7. The unswept volume of a helmet would be very problematic for a helmet rebreather. You need to move the air in one direction through the scrubber and that requires at a minimum a well sealed oral/nasal cavity in the helmet, or a mouthpiece in the helmet to breath through when you are not actively using coms in the helmet. If you don’t have one or the other, the unswept areas of the mask will lead to elevated CO2 and issues with hypercapnia.

8. You’ll also need to breathable PO2 in the loop during the dive and in particular as the diver changes depth. If the PO2 is too low at depth and the diver makes a rapid ascent, the diver will become hypoxic, pass out and eventually die. Conversely, as the diver descends, the PO2 increases and if it becomes too high the diver will suffer oxygen toxicity and die. Plus of course, the diver will be metabolizing O2 at a rate of about 1 liter per minute at a slow swim speed and perhaps as high as 2.3 or 3 lpm at high work loads.
That O2 has to be replaced in the loop, so you need a source of O2. A 1 liter / 6 cu ft sized tank at 206 bar / 3000 psi will provide about 200 liters of O2, and 60-200 minutes of bottom time depending on workload.
You’ll also require a source of diluent to add volume to the loop as the depth increases, as well as to reduce the PO2 as the pressure increases to prevent hyperoxia. The diluent requirement is probably greater for the average recreational diver so you’d need a 2 liter / 13 cu ft tank to accommodate 2 hour long dives. They are not going to fit inside the helmet, so you’re going to have some off board tanks, regulators and connections involved.
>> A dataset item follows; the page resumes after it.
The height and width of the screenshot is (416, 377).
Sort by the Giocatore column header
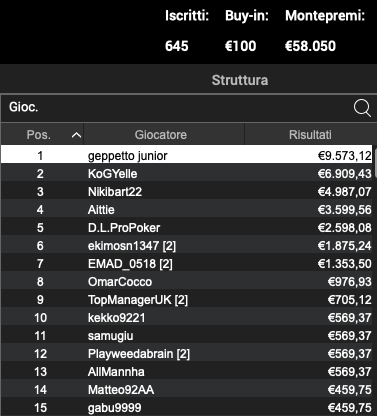pyautogui.click(x=161, y=135)

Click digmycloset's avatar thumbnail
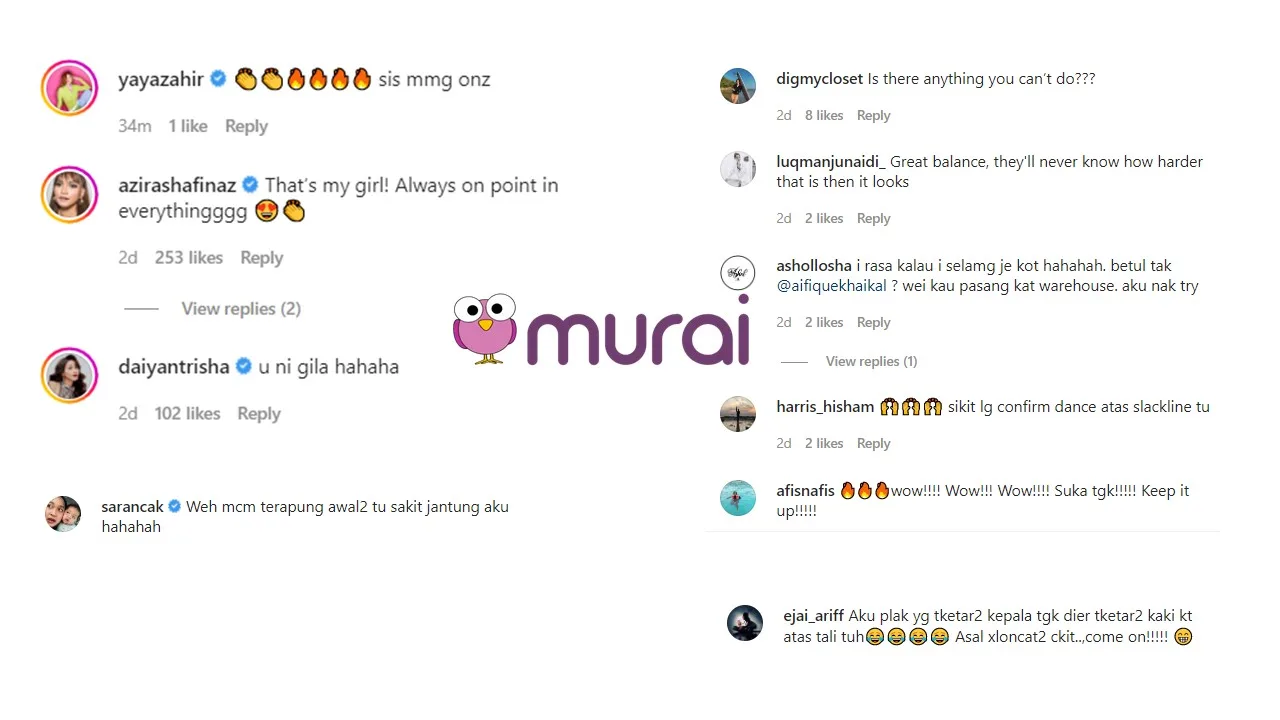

9. Even if you go the manual CCR route and have a constant flow of O2 into the loop, you need O2 sensors. Three is about the minimum to accommodate redundancy, voting logic and an ability to cross check sensors if the readings differ. You’ll also need a dive computer that is wired to the helmet and can monitor those sensors. The Shearwater Nerd might be ideal for his and it and the sensors are the only piece of hardware that currently exists. You’ll also need manual add valves for the O2 and the diluent and those will probably have to go outside the helmet at well.

10. Finally there is the issue of what do you do when something goes wrong – a flooded scrubber producing caustic liquid in the breathing loop, a failed scrubber that is causing hypercapnia, high or low PO2 conditions, etc.
When you’re head is stuck inside the rebreather bailing out to open circuit is problematic. And of course you need to have an open circuit system to bail out to. The OC system and tank doesn’t have to be large, but your 13 cu ft dil tank probably isn’t enough, so you need to incorporate an OC regulator and another 13 to 30 cu ft tank for bailout for a recreational rebreather. Putting the bailout reg in the helmet may not be the perfect solution as a caustic event that floods the loop may also flood the mouthpiece of the bailout reg. And of course it’s hard to rinse caustic solution out of your mouth when you are stuck in a helmet.

11. In the end, you’ll have a enormous helmet that a Mk V hard hat diver would feel right at home in, along with about 70 pounds of weight to get it neutral, plus your O2 and dil systems, and an open circuit bailout system. That will all have to be meticulously maintained and the breathing loop sterilized at the end of every diving day. With luck you could get the consumables cost down to about $40 per diving day, and you might be able to keep the cost under $10,000.
It would truly revolutionize recreational diving, in terms of either killing divers right and left, or discouraging them from diving at all.
I’m not saying it’s impossible, I’m just saying the challenges are daunting, the benefits minimal and the technology needed to make it happen not yet in existence.